• [REQUIREMENT]:
Copy the records word for word, from the line with "You are a GUI" up to and including the line with "[x=762, y=37]".

• [PROVIDED DATA]:
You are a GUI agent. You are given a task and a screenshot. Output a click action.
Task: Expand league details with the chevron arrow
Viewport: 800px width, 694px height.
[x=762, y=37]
==
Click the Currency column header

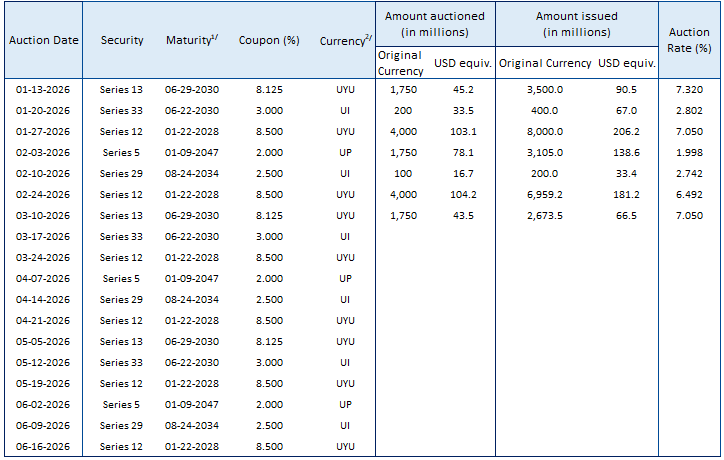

• [THE ANSWER]:
You are a GUI agent. You are given a task and a screenshot. Output a click action.
Task: Expand league details with the chevron arrow
Viewport: 800px width, 694px height.
[x=762, y=37]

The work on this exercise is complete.